— Reading passage —

::::::

A fresh innovation of Nigeria borrowing from its citizens and corporate bodies is in the offing as the Minister of Finance, Budget and National Planning, Mrs Zainab Ahmed, last week, said the federal government is to borrow about N850 billion from unclaimed dividends and dormant account balances under the Special Trust Fund for Unclaimed Dividends and Dormant Accounts.
The recourse to fund the 2021 budget with the loan follows dire need for cheap funds to finance Nigeria’s huge fiscal deficit and mitigate further economic crisis arising from the Coronavirus (COVID-19) pandemic.
The operationability of the fund is anchored on the 2020 Finance Act (Amendment) Bill signed on December 31, 2020, by President Muhammadu Buhari which provides that the Debt Management Office (DMO) shall supervise the operations of the fund.
The act, which has the commencement date of January 1, 2021, introduced significant changes to some tax and regulatory laws in Nigeria, including the introduction of COVID-19 incentives, alongside other changes.
The Finance Act 2020 Part XV, states that: “Subject to Section 44 (1) (h) of the Constitution of the Federal Republic of Nigeria, 1999, there is established by the trust, as a sub-fund of the Crisis Intervention Fund, an unclaimed Funds Trust Fund.”

::::::

— Dataset excerpts —

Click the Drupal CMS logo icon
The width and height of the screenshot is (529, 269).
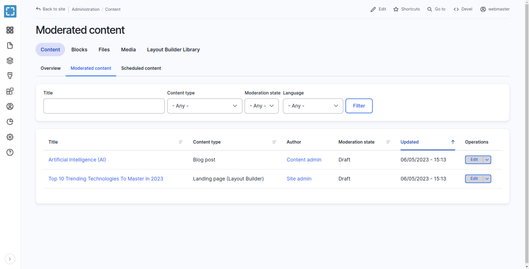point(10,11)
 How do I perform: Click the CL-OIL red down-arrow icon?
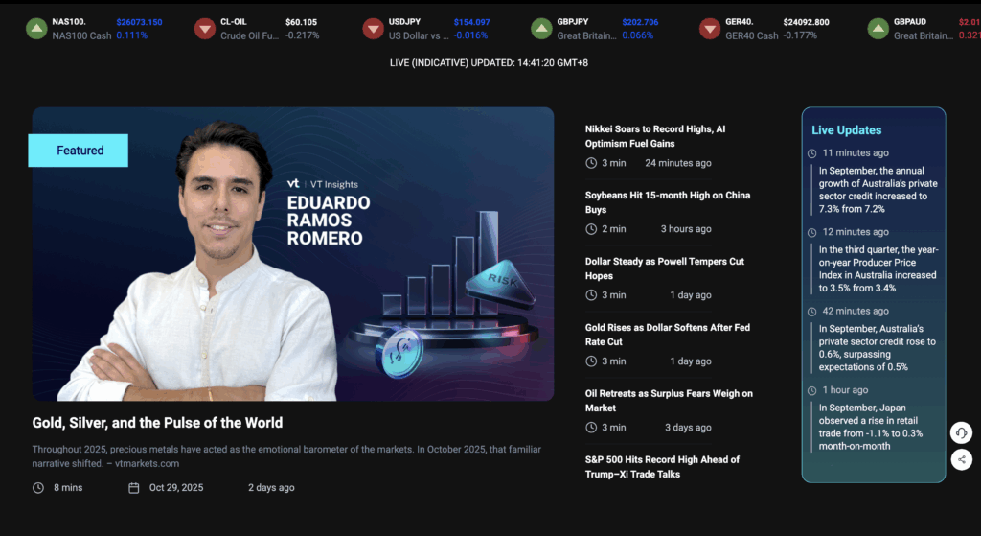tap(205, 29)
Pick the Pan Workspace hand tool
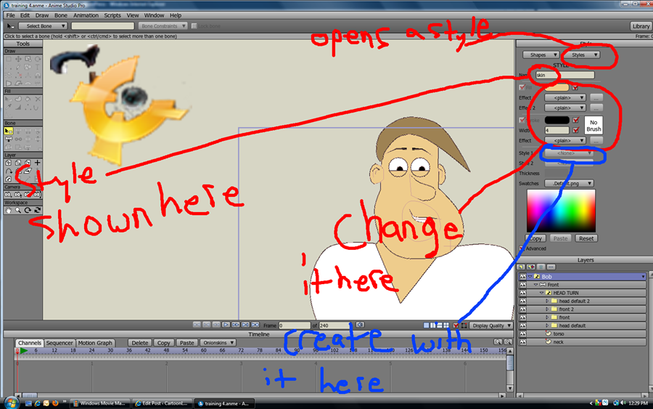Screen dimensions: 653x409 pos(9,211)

::::::

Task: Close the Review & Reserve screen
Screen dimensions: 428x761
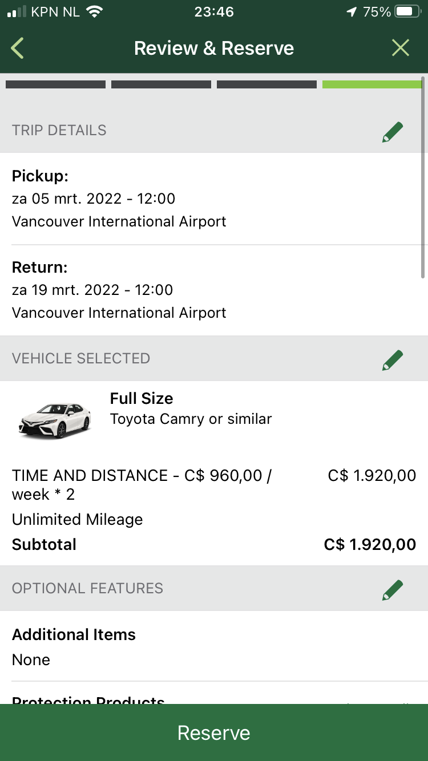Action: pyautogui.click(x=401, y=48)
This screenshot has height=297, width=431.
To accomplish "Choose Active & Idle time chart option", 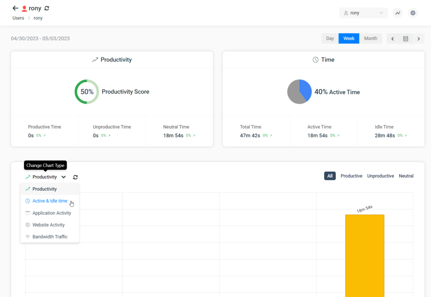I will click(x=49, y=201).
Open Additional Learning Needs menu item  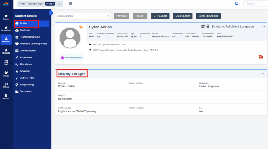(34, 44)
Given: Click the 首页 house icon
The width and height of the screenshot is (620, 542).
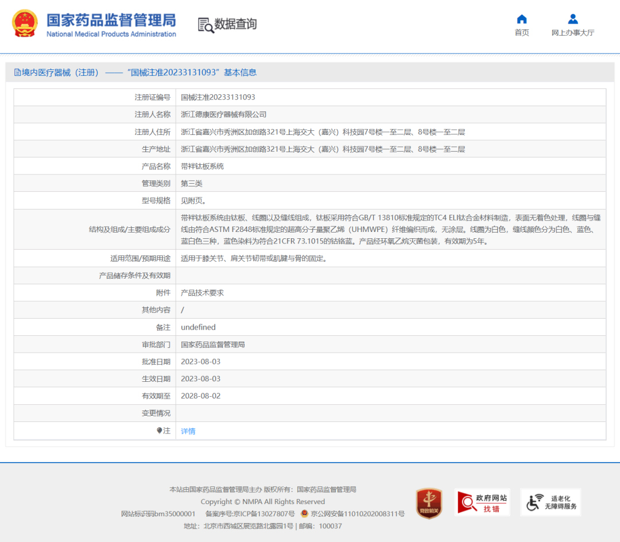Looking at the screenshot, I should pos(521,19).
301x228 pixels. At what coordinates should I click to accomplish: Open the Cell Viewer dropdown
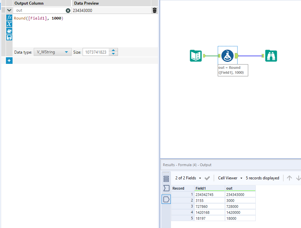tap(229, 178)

::::::

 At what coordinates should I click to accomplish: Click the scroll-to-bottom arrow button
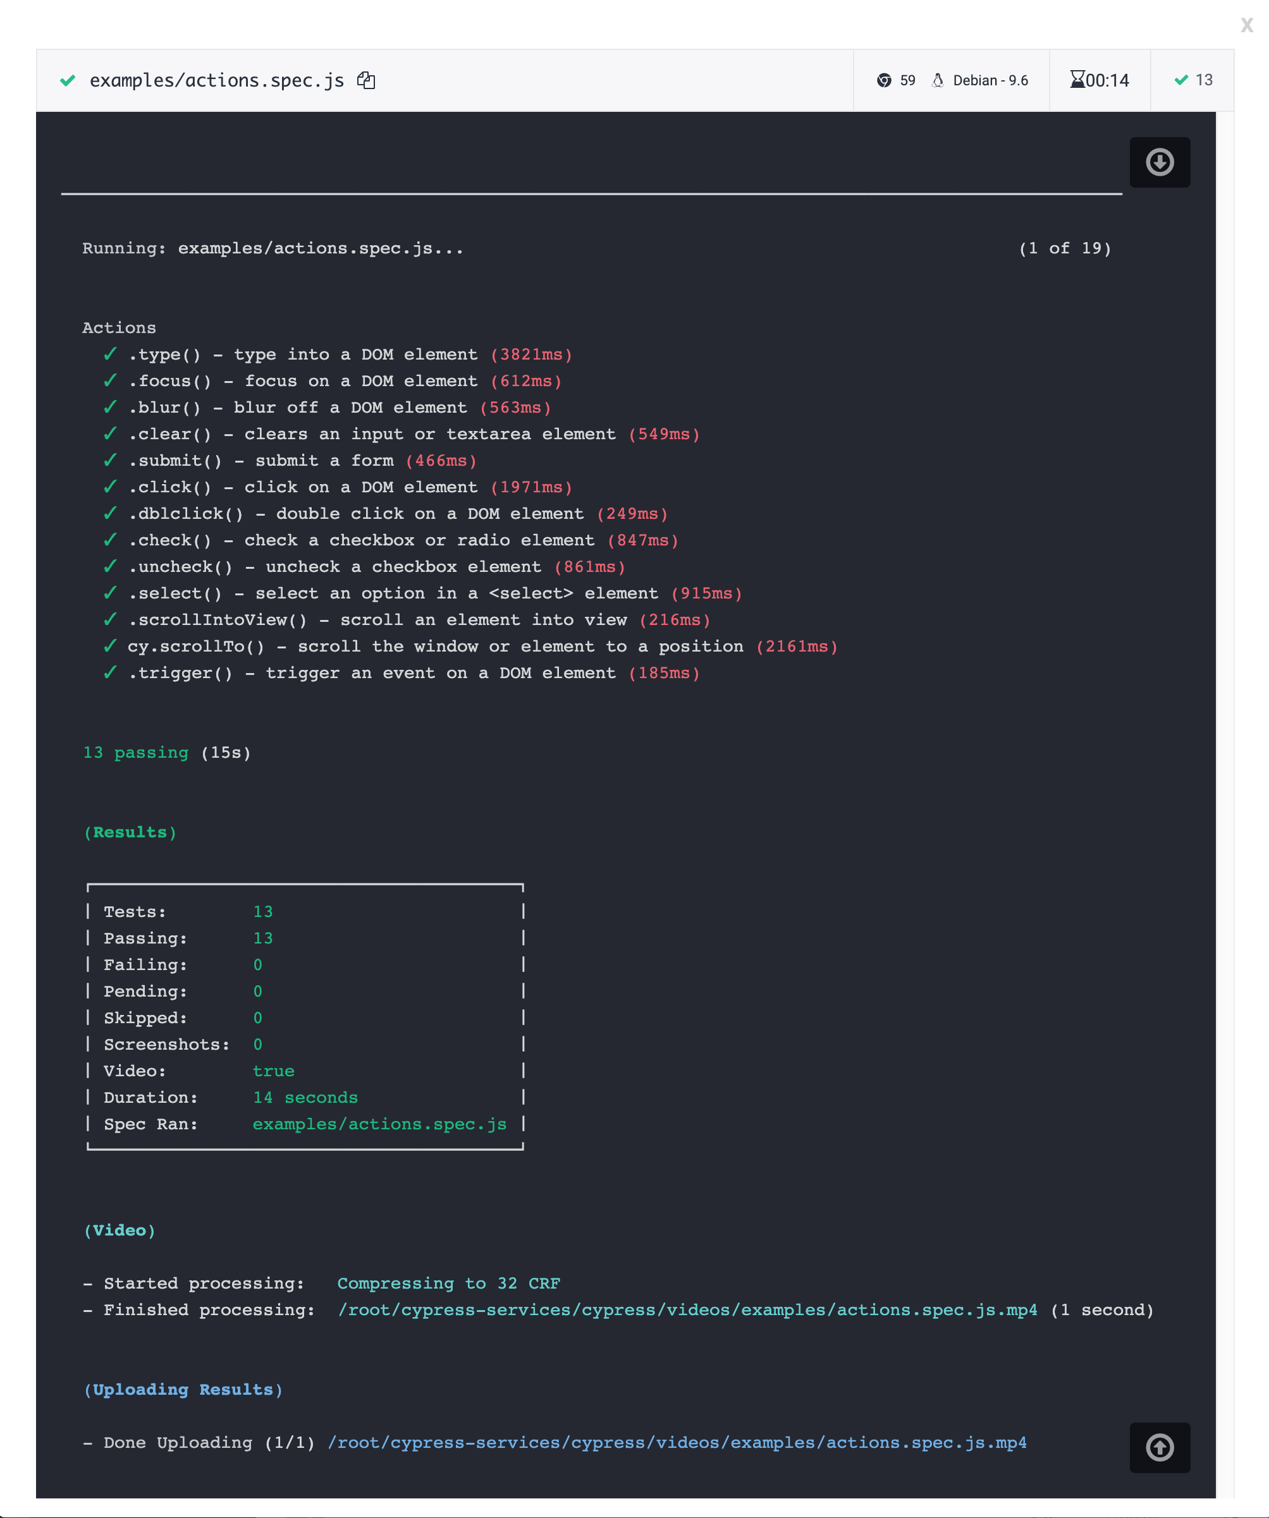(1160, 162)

::::::

— Parts of the exercise —
1 – Reproduce the stretch from "The recourse to" through "of the fund." in the passage on Nigeria's plan to borrow from unclaimed dividends.
2 – Using the passage on Nigeria's plan to borrow from unclaimed dividends, answer these:
(a) About how much does the federal government plan to borrow?
(b) On what date was the 2020 Finance Act (Amendment) Bill signed?
(c) Which office is to supervise the operations of the fund?

— Exercise solutions —
1 –
The recourse to fund the 2021 budget with the loan follows dire need for cheap funds to finance Nigeria’s huge fiscal deficit and mitigate further economic crisis arising from the Coronavirus (COVID-19) pandemic.
The operationability of the fund is anchored on the 2020 Finance Act (Amendment) Bill signed on December 31, 2020, by President Muhammadu Buhari which provides that the Debt Management Office (DMO) shall supervise the operations of the fund.

2 –
(a) About N850 billion.
(b) December 31, 2020.
(c) The Debt Management Office (DMO).